Jamie Beck and Kevin Burg came with me to six artists’ studios ranging from established to emerging and we have documented two of our collaborations here and here. Among those visits, we went to see Michael Dotson in his Brooklyn studio when he was finishing some paintings for his newest group show called “Windows” (making reference to the Microsoft operating system, first released nearly thirty years ago) which will run until mid-December at Denny Gallery in SoHo. The ethos of the exhibit is to show the work of seven artists born in the 1980s who had early experiences of beauty and art making in the digital realm. No wonder then why Michael’s work has been selected for this show: many of his paintings remind me of video games from the eighties – brought to our times in the coolest contemporary way.
Michael, who is originally from Cleveland, got his MFA from American University and his BFA from the Cleveland Institute of Art, is the nicest person with a very deep sensibility and a willingness to paint canvases that make onlookers (and himself) happy.
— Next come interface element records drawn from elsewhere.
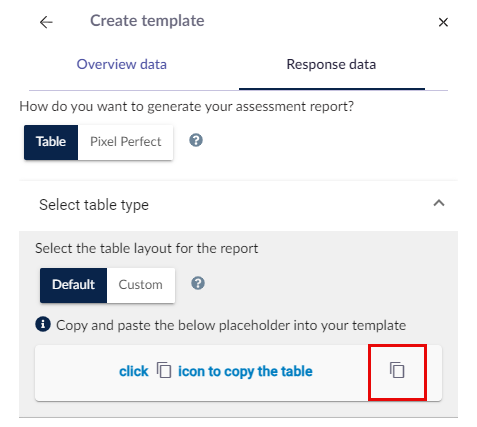Switch report generation to Pixel Perfect
477x427 pixels.
coord(126,142)
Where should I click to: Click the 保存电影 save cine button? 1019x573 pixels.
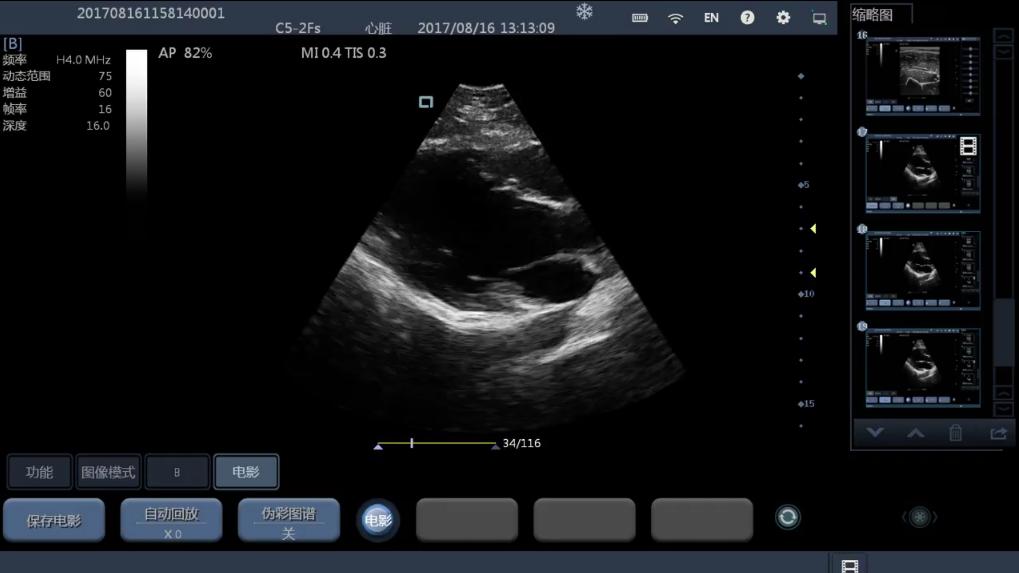[x=54, y=521]
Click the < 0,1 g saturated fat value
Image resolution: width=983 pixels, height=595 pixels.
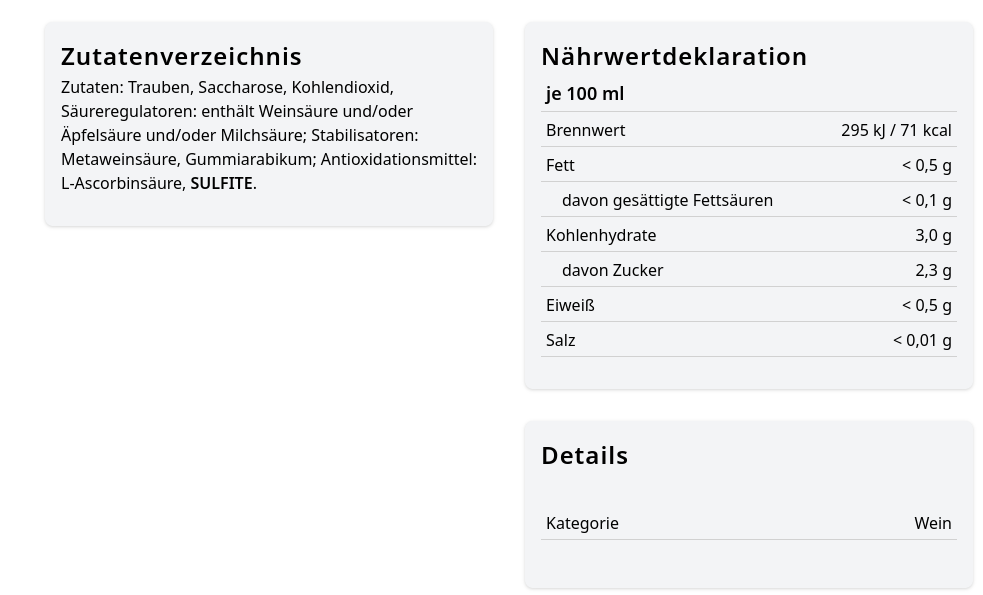tap(926, 200)
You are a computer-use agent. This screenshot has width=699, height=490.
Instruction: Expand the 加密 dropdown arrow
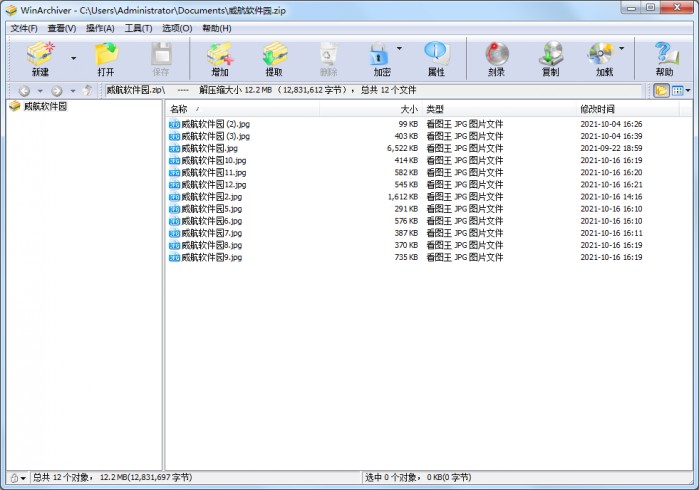point(400,48)
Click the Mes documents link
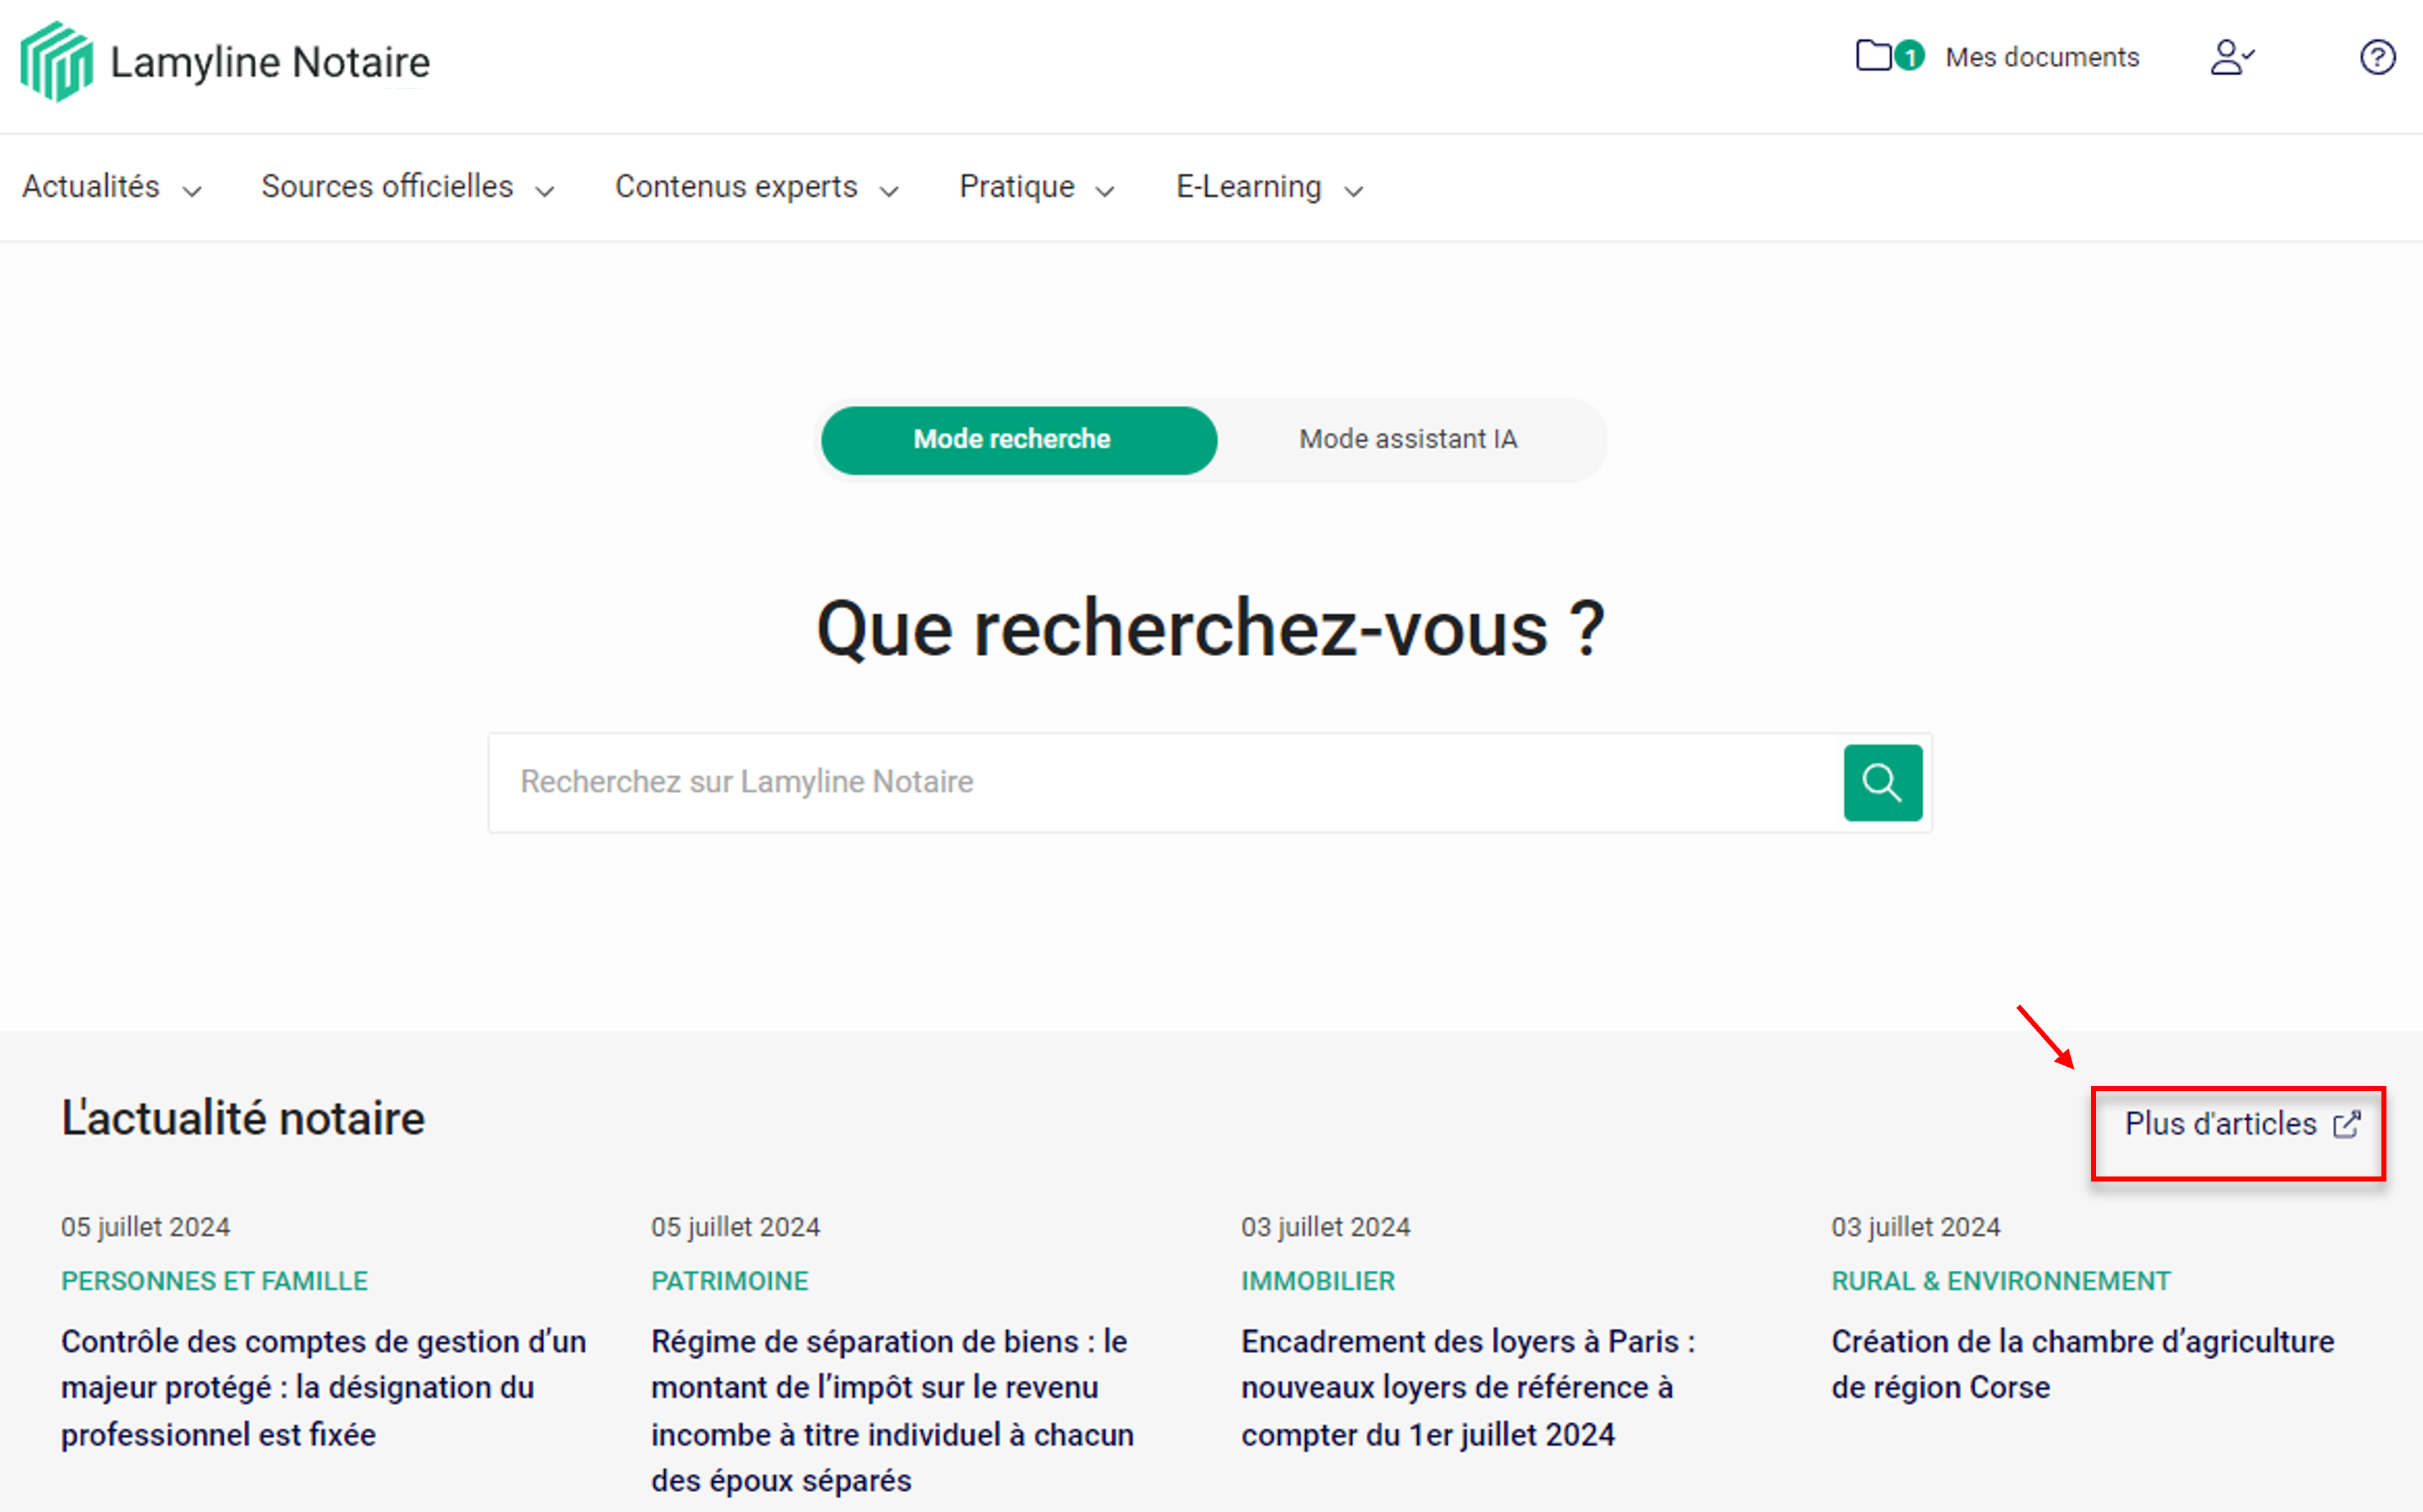The height and width of the screenshot is (1512, 2423). point(2041,57)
There is no drama, no darkness, and no incomprehensibly conceptual tunnels. Dotson’s art is beautiful to look at and amazing to live with.
What I love about Michael, besides his very warm personality, is his use of color, his impressive technique and the fact that he is mostly a figurative painter with enormous talent in an era where more and more emerging artists are leaning toward abstract as a form of expression. He loves patterns, repetition, space, fluidity, deconstruction and symmetry. Some of his paintings depict Disney characters in his own poignant interpretation, with no irony and without the need to make them scary, sexual or ugly. They are pure, happy representations that come alive in saturated canvases created with oil, acrylic and airbrush.
I foresee a brilliant future for Michael and think that he can go places, not only because his art is so special, but because as a person, he is so kind. And in my book, that combination will take anyone far.